As reported by Quartz on Tuesday, Chinese internet users have been subject to social media posts relating to the#MeToo removed from websites such asWeChat and Weibo in recent weeks. Activists have been turning to the tamper-proof Ethereum blockchain instead to express their solidarity.
It began with an anonymous address on the blockchain posting itself a transaction on 23 April, holding code that contained the text of an open letter inspired by the #MeToo movement that had been censored. The contents are now permanently stored in the public domain.
The letter was written by Yue Xin, a student from Peking University. It describes the unfair nature of treatment she received from the university when she attempted to launch a petition over a case of sexual harassment that took place at the institution two decades ago, that had resulted in the suicide of a female student.

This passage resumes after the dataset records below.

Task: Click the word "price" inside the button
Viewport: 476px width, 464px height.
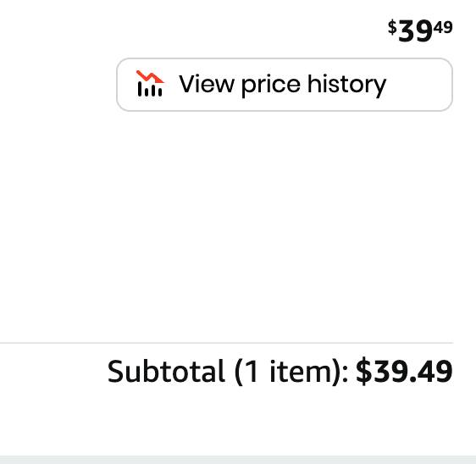Action: click(271, 86)

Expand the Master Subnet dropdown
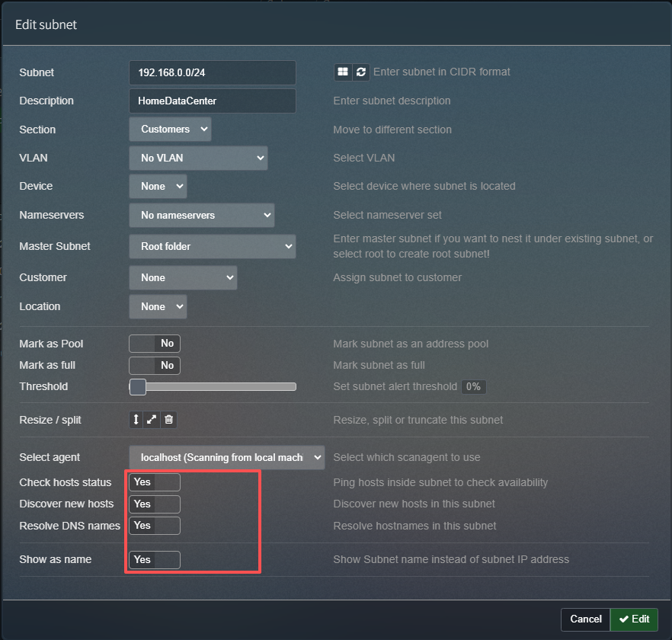[x=212, y=247]
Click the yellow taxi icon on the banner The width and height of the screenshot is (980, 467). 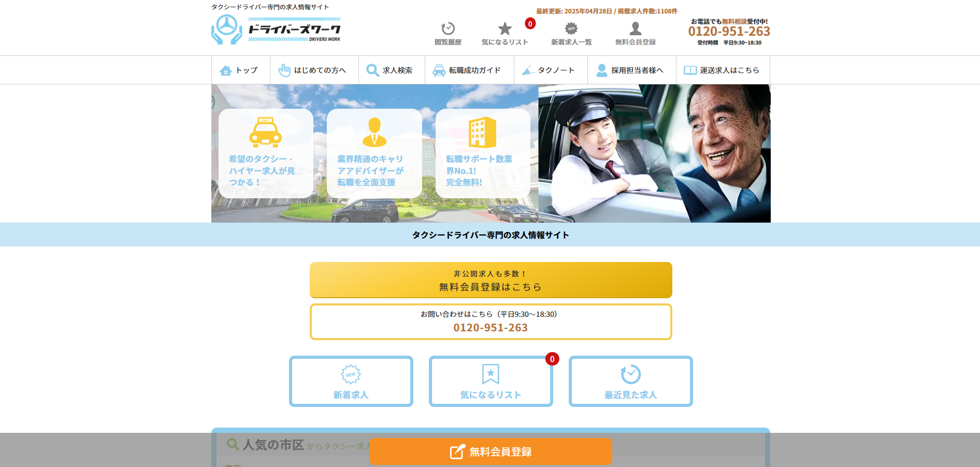(265, 133)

Since her original transaction, more supporters have joined posting on the Ethereum blockchain.
Students from at least three different universities have coded their support, one writing “Disappointed by the official statement of Peking University, hope PKU will not stand on the wrong side of this issue. Keep strong! – Anonymous, in Tsinghua University,”.
Further messages from China’s Sun Yat Sen University and Xi’an Eurasia University have been sent, reading ”We should not be silent – we are from Xi’an Eurasia University”, and “We are willing to support you and we are from Sun Yat Sen University”.
While the blockchain has permanently documented all of these statements, China’s most dominant messaging app WeChat has blocked access to the blockchain transactions page on etherscan.io that would allow users to view the messages.
However, as these activists have proven, there are ways to avoid internet censorship, an ethic encapsulated by cryptocurrency blockchains.